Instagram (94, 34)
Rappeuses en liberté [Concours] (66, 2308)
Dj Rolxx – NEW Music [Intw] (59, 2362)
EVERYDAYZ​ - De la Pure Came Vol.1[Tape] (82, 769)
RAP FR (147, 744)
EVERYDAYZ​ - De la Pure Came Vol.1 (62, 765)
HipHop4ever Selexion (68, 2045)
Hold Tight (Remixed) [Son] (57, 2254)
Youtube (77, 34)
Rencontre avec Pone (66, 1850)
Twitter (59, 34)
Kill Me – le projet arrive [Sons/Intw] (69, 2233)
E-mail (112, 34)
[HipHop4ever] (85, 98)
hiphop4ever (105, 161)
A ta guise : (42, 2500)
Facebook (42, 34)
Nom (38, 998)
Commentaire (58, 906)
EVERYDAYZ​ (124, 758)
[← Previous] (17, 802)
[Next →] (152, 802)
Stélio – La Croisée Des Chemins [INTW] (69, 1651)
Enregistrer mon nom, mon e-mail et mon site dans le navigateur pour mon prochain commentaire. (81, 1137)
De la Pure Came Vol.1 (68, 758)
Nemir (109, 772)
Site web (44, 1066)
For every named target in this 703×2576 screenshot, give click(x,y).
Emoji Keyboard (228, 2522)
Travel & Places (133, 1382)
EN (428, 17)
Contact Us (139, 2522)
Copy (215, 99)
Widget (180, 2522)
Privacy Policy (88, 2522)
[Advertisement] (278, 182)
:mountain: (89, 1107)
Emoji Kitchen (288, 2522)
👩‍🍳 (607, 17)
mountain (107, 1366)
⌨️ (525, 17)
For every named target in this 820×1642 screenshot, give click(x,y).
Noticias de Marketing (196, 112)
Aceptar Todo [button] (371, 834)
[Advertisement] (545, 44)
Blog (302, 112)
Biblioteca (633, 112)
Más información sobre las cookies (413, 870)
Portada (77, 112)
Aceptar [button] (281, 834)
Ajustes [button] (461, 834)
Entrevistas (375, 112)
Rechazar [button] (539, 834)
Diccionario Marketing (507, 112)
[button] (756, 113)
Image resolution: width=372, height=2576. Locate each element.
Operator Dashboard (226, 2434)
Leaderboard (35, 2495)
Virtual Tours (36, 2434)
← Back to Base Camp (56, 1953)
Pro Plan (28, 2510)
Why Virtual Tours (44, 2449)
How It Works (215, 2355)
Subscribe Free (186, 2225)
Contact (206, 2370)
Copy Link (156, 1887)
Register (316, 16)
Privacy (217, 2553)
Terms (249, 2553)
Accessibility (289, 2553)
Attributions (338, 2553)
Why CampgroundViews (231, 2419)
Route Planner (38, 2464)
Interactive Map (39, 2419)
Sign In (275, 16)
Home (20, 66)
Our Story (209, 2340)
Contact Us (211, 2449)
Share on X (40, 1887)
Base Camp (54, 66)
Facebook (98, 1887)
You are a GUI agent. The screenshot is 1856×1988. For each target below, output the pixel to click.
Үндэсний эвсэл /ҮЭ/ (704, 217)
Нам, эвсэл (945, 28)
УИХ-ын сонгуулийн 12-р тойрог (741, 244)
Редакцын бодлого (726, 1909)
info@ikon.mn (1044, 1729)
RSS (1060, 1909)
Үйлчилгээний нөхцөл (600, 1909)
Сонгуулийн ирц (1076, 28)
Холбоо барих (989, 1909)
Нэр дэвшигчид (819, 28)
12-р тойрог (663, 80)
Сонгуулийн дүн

::::::::::

Go through the listing above and write out exactly the lines starting with the one holding "Dj Rolxx – NEW Music [Intw] (59, 2362)" and running through the one holding "Stélio – La", ends included, and no others.

◆ Answer space:
Dj Rolxx – NEW Music [Intw] (59, 2362)
EVERYDAYZ​ - De la Pure Came Vol.1[Tape] (82, 769)
RAP FR (147, 744)
EVERYDAYZ​ - De la Pure Came Vol.1 (62, 765)
HipHop4ever Selexion (68, 2045)
Hold Tight (Remixed) [Son] (57, 2254)
Youtube (77, 34)
Rencontre avec Pone (66, 1850)
Twitter (59, 34)
Kill Me – le projet arrive [Sons/Intw] (69, 2233)
E-mail (112, 34)
[HipHop4ever] (85, 98)
hiphop4ever (105, 161)
A ta guise : (42, 2500)
Facebook (42, 34)
Nom (38, 998)
Commentaire (58, 906)
EVERYDAYZ​ (124, 758)
[← Previous] (17, 802)
[Next →] (152, 802)
Stélio – La Croisée Des Chemins [INTW] (69, 1651)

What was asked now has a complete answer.